SET OF TASKS:
(a) According to the review of The Evil Dead, in which two states was the movie shot?
(b) Repeat the passage of The Evil Dead review from "Produced by: Bruce" to "of the movie.".
(c) Carry on writing The Evil Dead movie review from the point where it ends.

PROVIDED TEXT:

--------------------------------

Thursday, March 11, 2010

Movie Review: The Evil Dead

The Evil Dead

Starring: Bruce Campbell, Hal Delrich, Ellen Sandweiss, Betsy Baker, Sarah York.
Produced by: Bruce Campbell, Sam Raimi, Rob Tapert
Directed by: Sam Raimi



It's a rare thing when you can come across a movie shot in 1979, released in 1983, and the only gripe you have with it is the hair. But that's exactly the case with The Evil Dead, a movie made on a shoestring budget in Tennessee and Michigan by a bunch of people who wanted to make a movie.

Three of those people are still working today, and two of them are household names; Sam Raimi--the genius behind the Spider-Man movie franchise--and his production partner, Rob Tapert (That's Mr. Xena--he married actress Lucy Lawless during their time together working on Xena: Warrior Princess, another Raimi-Tapert collaboration) are the geniuses behind The Evil Dead, and their childhood friend Bruce Campbell (c'mon, it's me, you knew I couldn't let two paragraphs go by without mentioning His Dudeness) was the "star" of the movie.

--------------------------------

STORED DATA:
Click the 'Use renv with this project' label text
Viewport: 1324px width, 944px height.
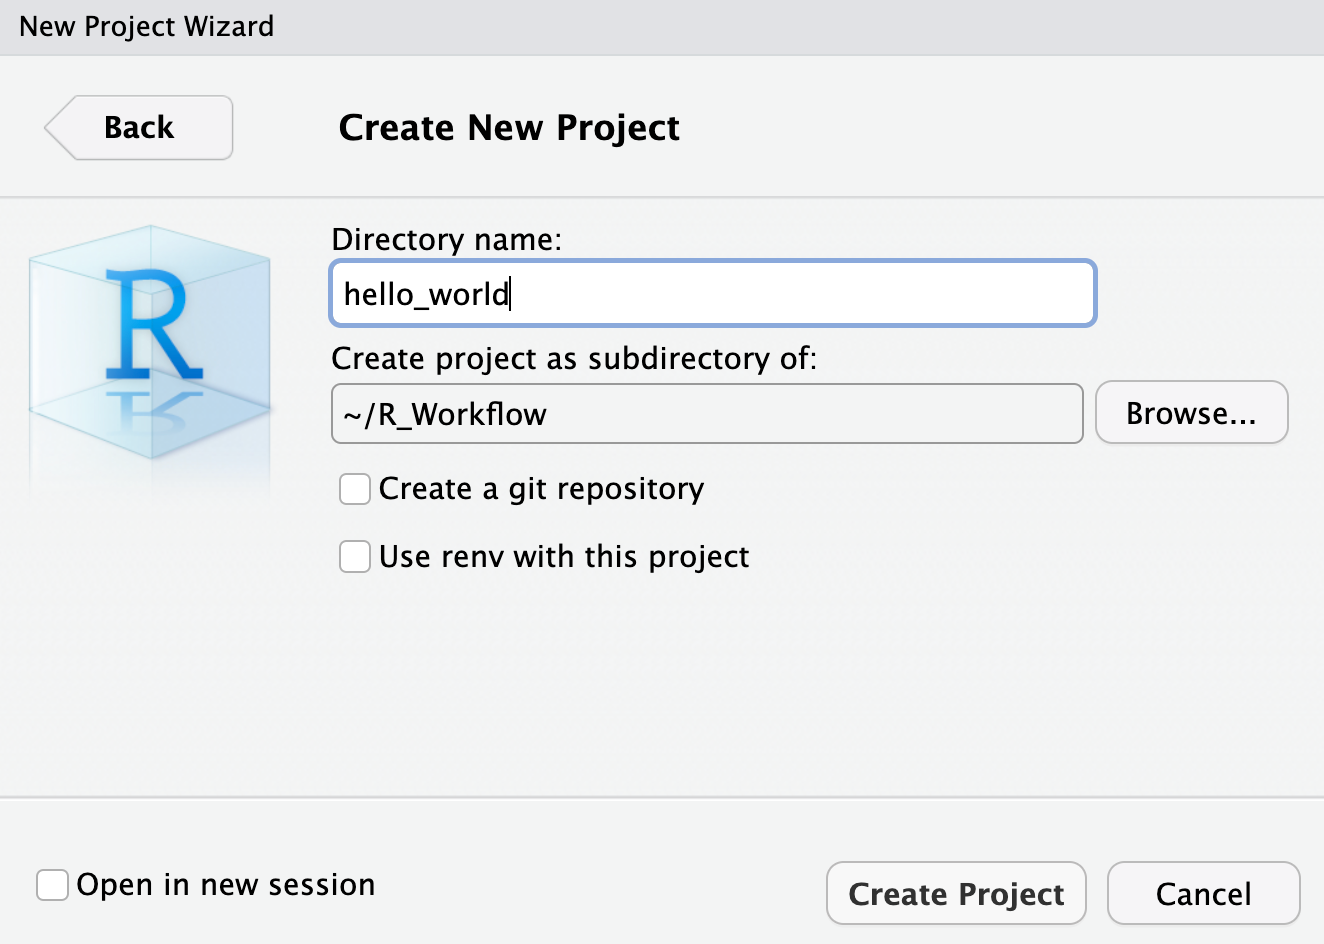(x=564, y=557)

--------------------------------

ANSWERS:
(a) Tennessee and Michigan.

(b)
Produced by: Bruce Campbell, Sam Raimi, Rob Tapert
Directed by: Sam Raimi



It's a rare thing when you can come across a movie shot in 1979, released in 1983, and the only gripe you have with it is the hair. But that's exactly the case with The Evil Dead, a movie made on a shoestring budget in Tennessee and Michigan by a bunch of people who wanted to make a movie.

Three of those people are still working today, and two of them are household names; Sam Raimi--the genius behind the Spider-Man movie franchise--and his production partner, Rob Tapert (That's Mr. Xena--he married actress Lucy Lawless during their time together working on Xena: Warrior Princess, another Raimi-Tapert collaboration) are the geniuses behind The Evil Dead, and their childhood friend Bruce Campbell (c'mon, it's me, you knew I couldn't let two paragraphs go by without mentioning His Dudeness) was the "star" of the movie.

(c)
The story of the movie is more than simple; five friends (Ash, Linda, Scott, Shelley and Cheryl) take a road trip to a cabin in the middle of nowhere for a weekend retreat, and unknowingly unleash a powerful evil presence. Plot was not exactly a consideration when the movie was made.

The strength of Evil Dead is found not in the acting (even lead actor Bruce Campbell is ashamed of it, and admits he can only watch about half of it without cringing) but in the story. The gore, the blood, the tears, the panic, even the stories of the actors behind the scenes all add to the movie's strength. Here is where I recommend the DVD commentaries; Campbell's is flat-out hysterical, and the Raimi-Tapert commentary is both educational as far as how scenes were shot, and sarcastic.)

Sam Raimi, the director-producer-cameraman, is half of what makes this movie unique. There are certain shots, and certain camera tricks, that make this not only a horror film but a Sam Raimi film. Veteran of many previous "home" movies, Raimi and company use the skills they've learned and make Evil Dead amazing.

The overall feeling of the movie is creepy from the beginning, from being crammed into a Delta 88 Oldsmobile to the claustrophobic cabin and tiny basement to the eerily quiet and foggy forest surrounding the cabin.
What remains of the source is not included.